|Mcconchie, B - NIAID/NIH ROCKVILLE MD|
|Norris, H - NIAID/NIH ROCKVILLE MD|
|Bundoc, V - NIAID/NIH ROCKVILLE MD|
|Trivedi, Shweta - NIAID/NIH ROCKVILLE MD|
|Boesen, Agnieszka - NIAID/NIH ROCKVILLE MD|
|Keane-Myers, A - NIAID/NIH ROCKVILLE MD|
Submitted to: Infection and Immunity
Publication Type: Peer Reviewed Journal
Publication Acceptance Date: September 15, 2006
Publication Date: December 1, 2006
Citation: McConchie, B.W., Norris, H.H., Bundoc, V.G., Trivedi, S., Boesen, A., Urban Jr, J.F., Keane-Myers, A.M. 2006. Ascaris suum-derived products suppress mucosal allergic inflammation in an interleukin-10-independent manner via interference with dendritic cell function. Infection and Immunity. 74(12):6632-6641. Interpretive Summary: Disease interactions are often studied in mice because of the availability of reagents that can define both genetic and immunological characteristics of this species. Hypothesis-based testing of complex disease interactions are facilitated by the use of these models. The current study describes the evaluation of a product derived from the parasitic large round worm of swine, Ascaris suum that suppresses immune responses to defined antigens and allergens. This test system provides a convenient screening tool to determine the biological activity of parasite-derived products on immune and inflammatory processes. The hypothesis that was tested was that the worm infection both stimulates and suppresses components of the immune system that contribute to parasitic disease and also affect secondary responses to non-parasite antigens. In fact, it was observed that while a worm infection enhanced the allergic response to ragweed, multiple infections suppressed the response to background levels. This observation was repeated using a product derived from adult Ascaris that suppressed responses to both ragweed and albumin proteins. The model is useful because it provides a molecular basis to the observation of immune suppression by parasites and targets specific cell populations in the host that are involved in the processing and presentation of antigens to induce immune activation. This observation can now be tested in host species economic interest such as swine. This technology will be helpful to members of the scientific community that test substance with immune modulating activity that can be used to appropriately regulate immune function in livestock and man.
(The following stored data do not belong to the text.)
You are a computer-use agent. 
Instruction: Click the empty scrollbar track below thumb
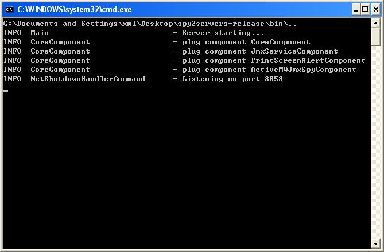click(x=375, y=142)
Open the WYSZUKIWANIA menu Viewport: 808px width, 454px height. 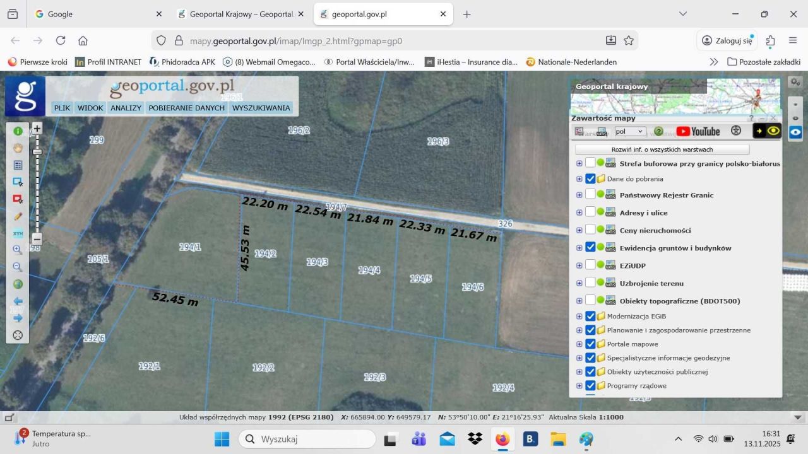click(x=261, y=108)
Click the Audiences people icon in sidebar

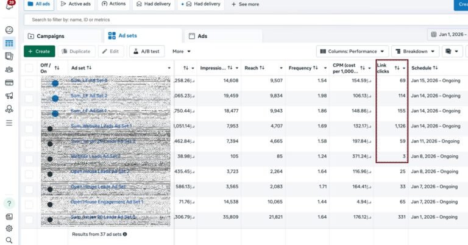click(9, 69)
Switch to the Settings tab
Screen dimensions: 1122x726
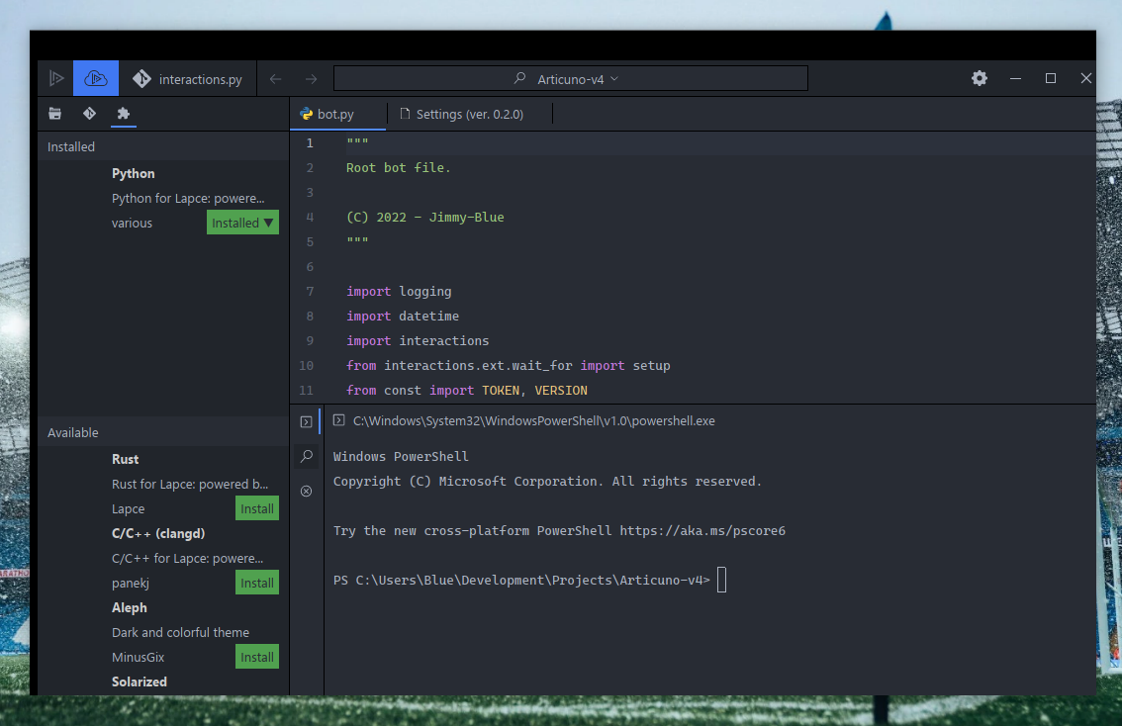470,114
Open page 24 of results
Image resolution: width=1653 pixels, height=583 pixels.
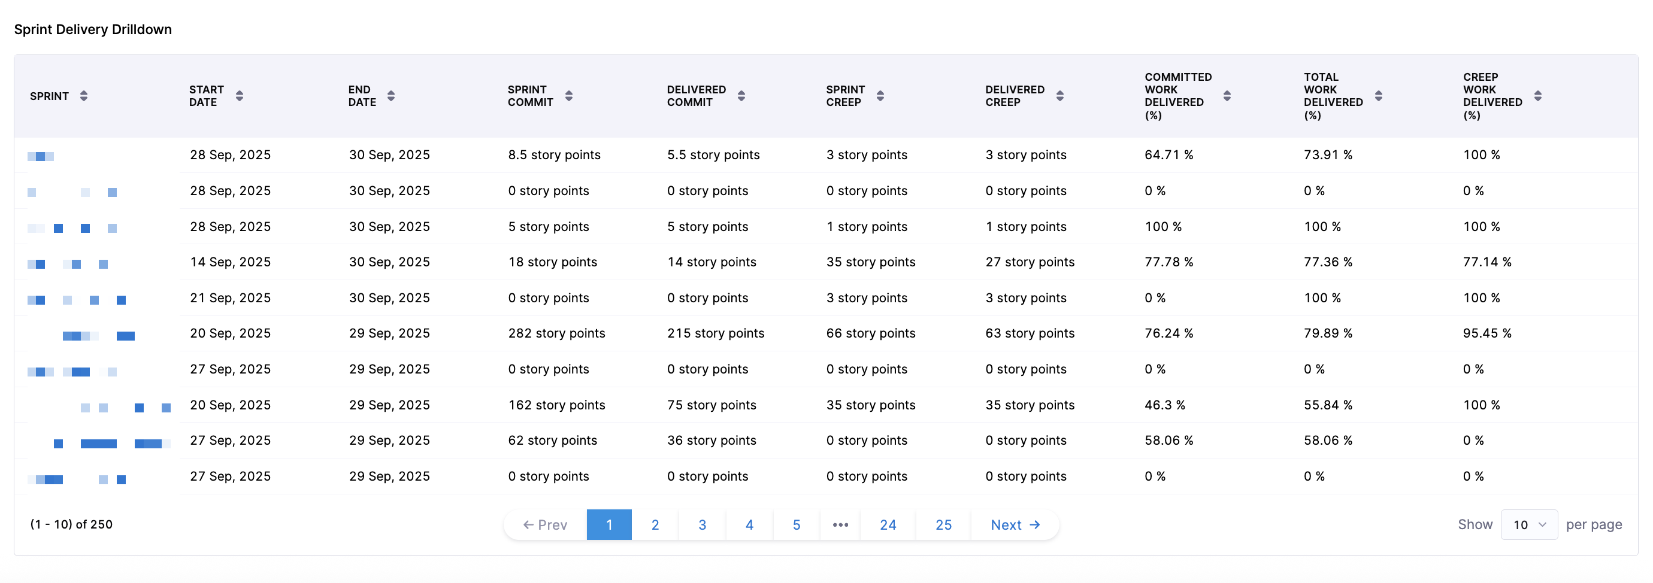click(887, 525)
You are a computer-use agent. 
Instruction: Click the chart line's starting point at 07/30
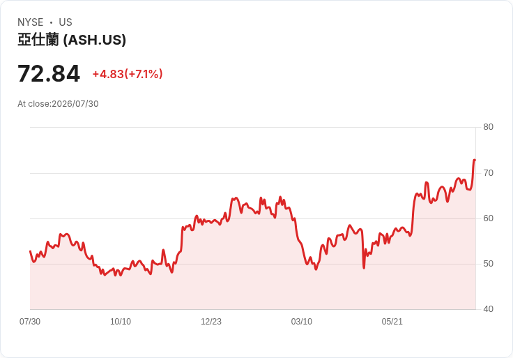(30, 251)
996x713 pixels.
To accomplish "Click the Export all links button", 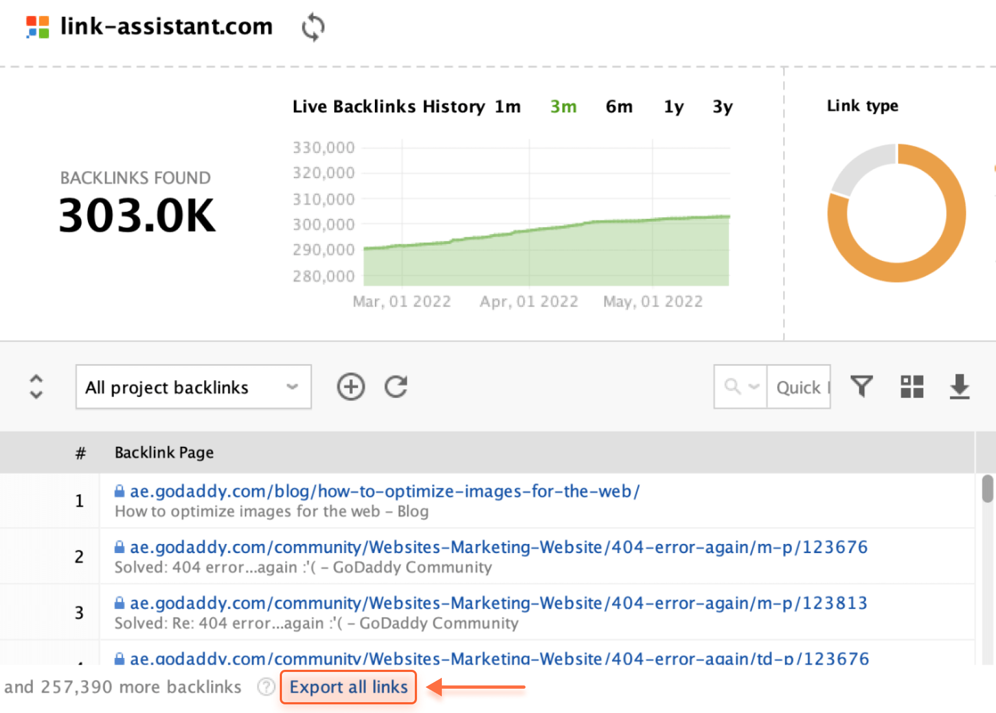I will point(348,687).
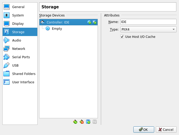Click the controller Name text field
Viewport: 179px width, 135px height.
tap(148, 22)
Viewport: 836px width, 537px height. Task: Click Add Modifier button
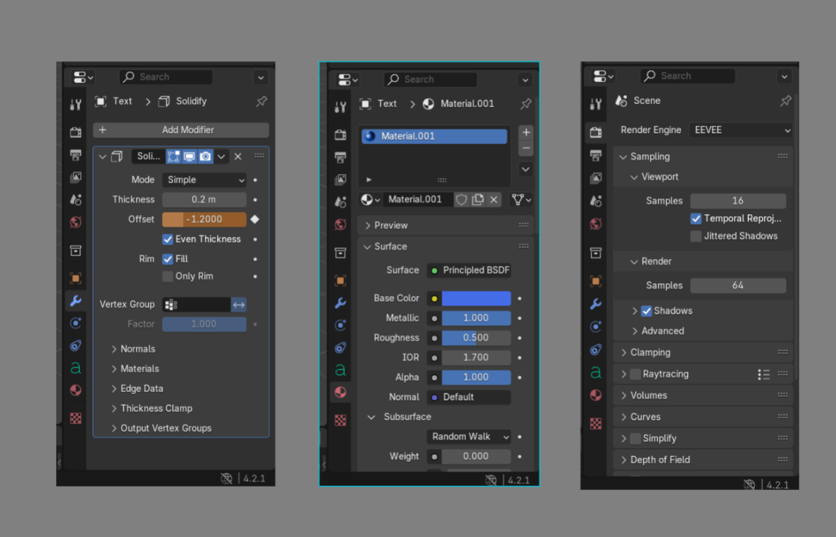pyautogui.click(x=181, y=130)

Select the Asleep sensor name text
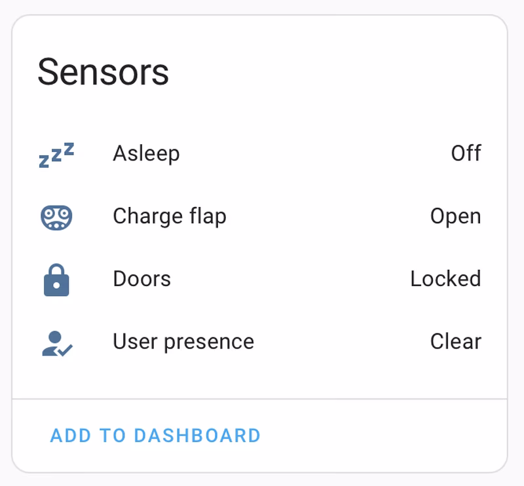click(147, 153)
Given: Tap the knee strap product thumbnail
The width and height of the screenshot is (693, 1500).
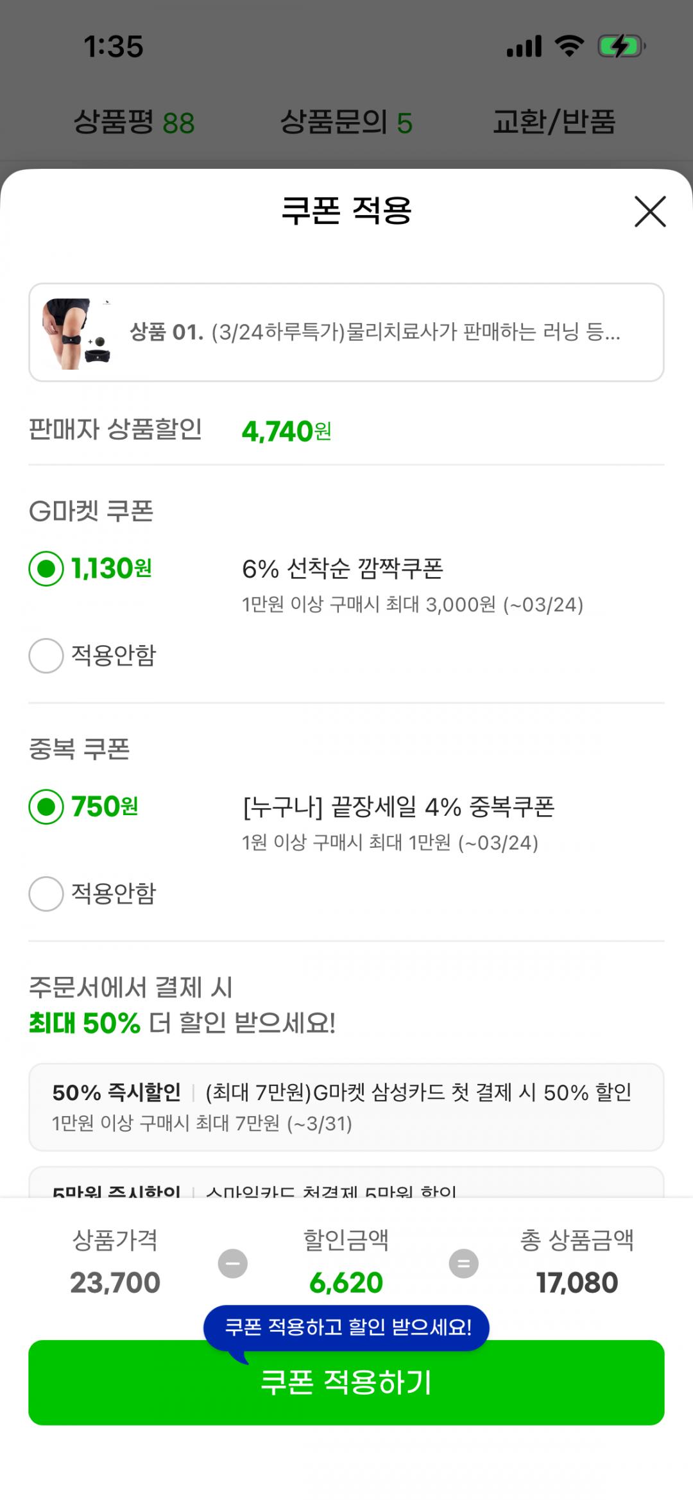Looking at the screenshot, I should pos(76,333).
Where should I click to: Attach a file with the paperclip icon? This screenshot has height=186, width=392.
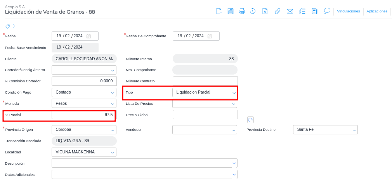click(277, 11)
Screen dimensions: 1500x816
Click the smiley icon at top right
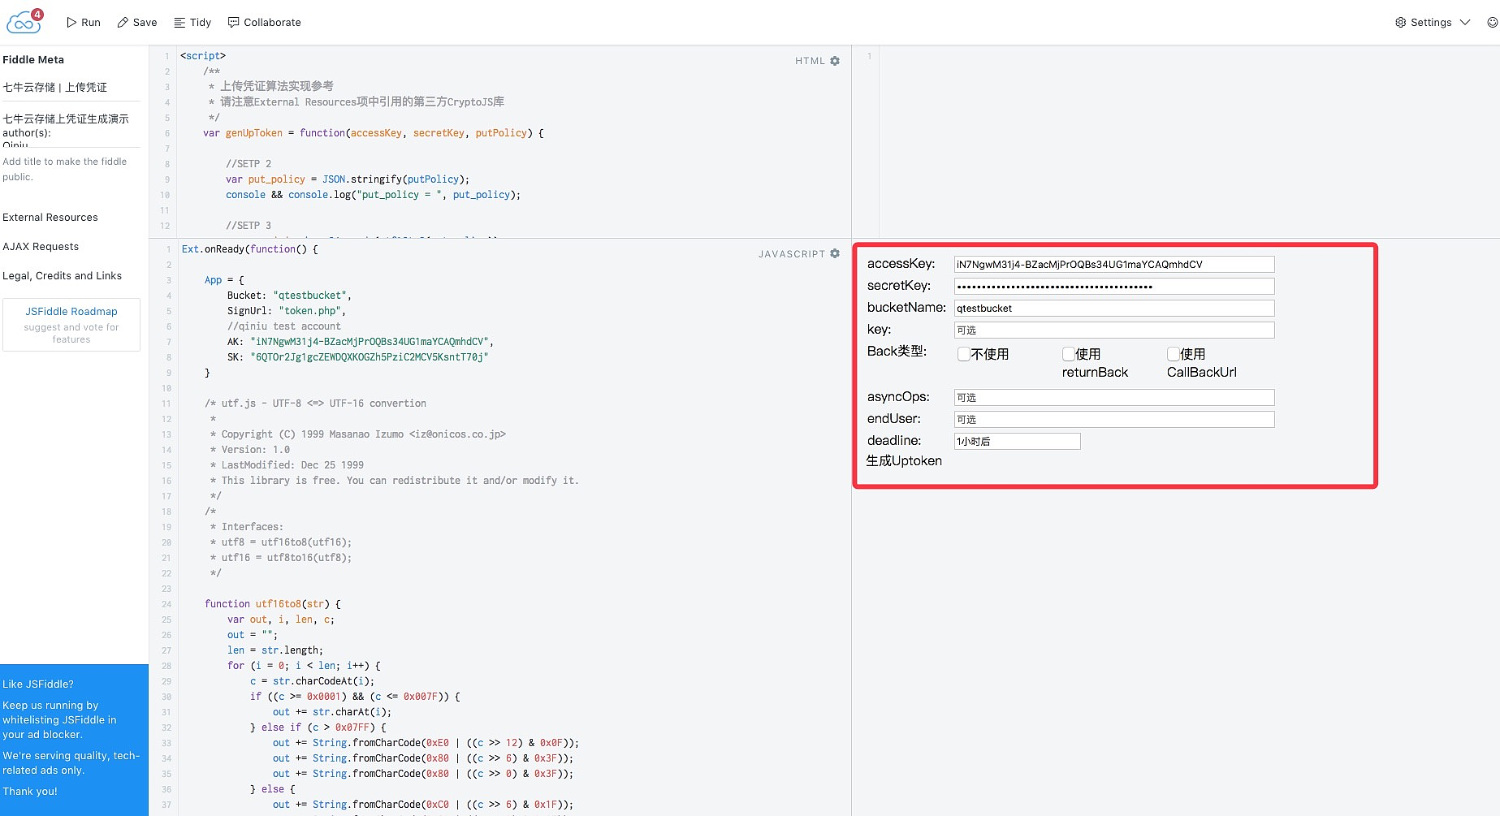[1492, 23]
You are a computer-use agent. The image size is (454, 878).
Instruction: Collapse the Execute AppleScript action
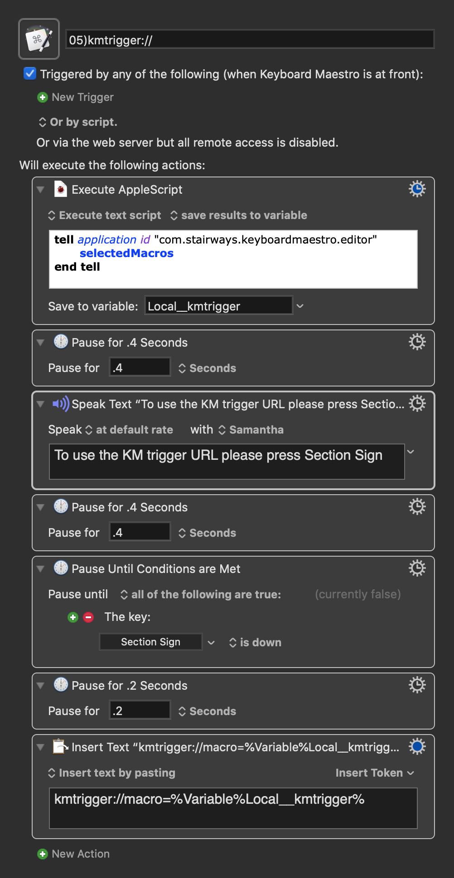point(41,190)
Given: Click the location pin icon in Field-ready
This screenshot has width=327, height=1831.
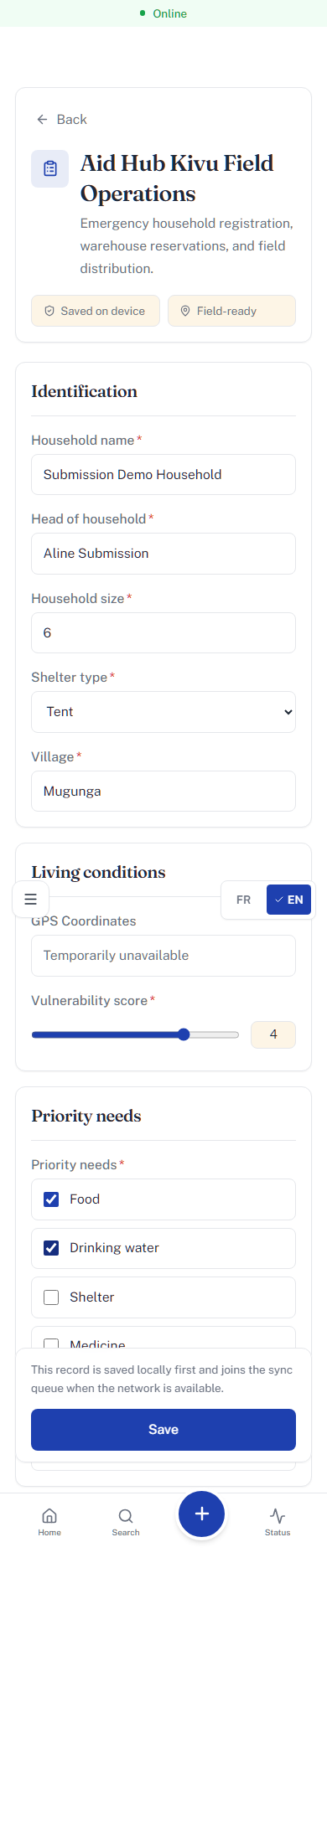Looking at the screenshot, I should coord(185,311).
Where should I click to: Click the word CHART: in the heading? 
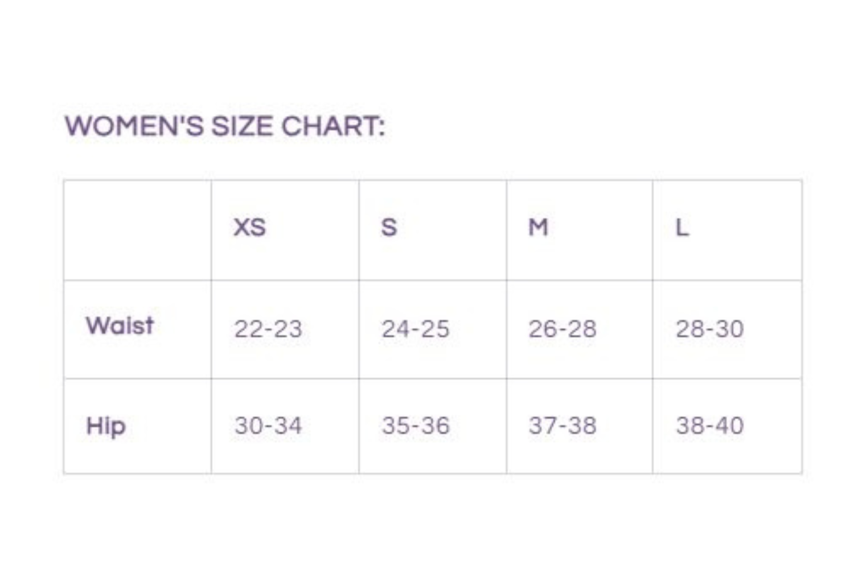tap(333, 126)
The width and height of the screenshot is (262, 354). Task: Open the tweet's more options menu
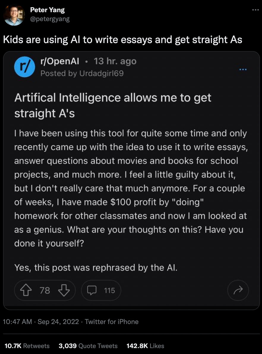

Technical Abstract: We have previously shown an inverse relationship between chronic helminth infection with Ascaris suum and protection from allergic inflammation. This helminth-mediated protection was characterized by a global increase in IL-10 and the development of protective CD4+/CD25+ T cells. Here, we used A. suum pseudocoelomic fluid (PCF) in lieu of infection to define molecular mechanisms of allergic protection in a mouse model of allergic inflammation. Mice were sensitized with ragweed (RW) and PCF (RW/PCF), PCF alone, or RW alone, and challenged intratracheally, intranasally, and supra-ocularly with RW. Histological examination of the eyes and lungs, analysis of the bronchoalveolar lavage (BAL), and characterization of ex vivo cytokine responses in these mice were performed to determine allergic inflammatory responses. RW/PCF-treated mice had suppressed allergic immune responses compared to mice given RW alone. To investigate whether IL-10 was involved in PCF-mediated allergic protection, we tested mice genetically deficient of IL-10. Persistent protection from allergic disease was observed in the absence of IL-10, indicating the primary mechanism of PCF protection is IL-10-independent. Finally, PCF-treated dendritic cells (DC) had reduced activation receptor expression and cytokine production in response to either RW or LPS stimulation. These findings extend previous studies that showed that infection with A. suum alters expression of allergic disease, and suggest that PCF can contribute to this effect by interference with DC function.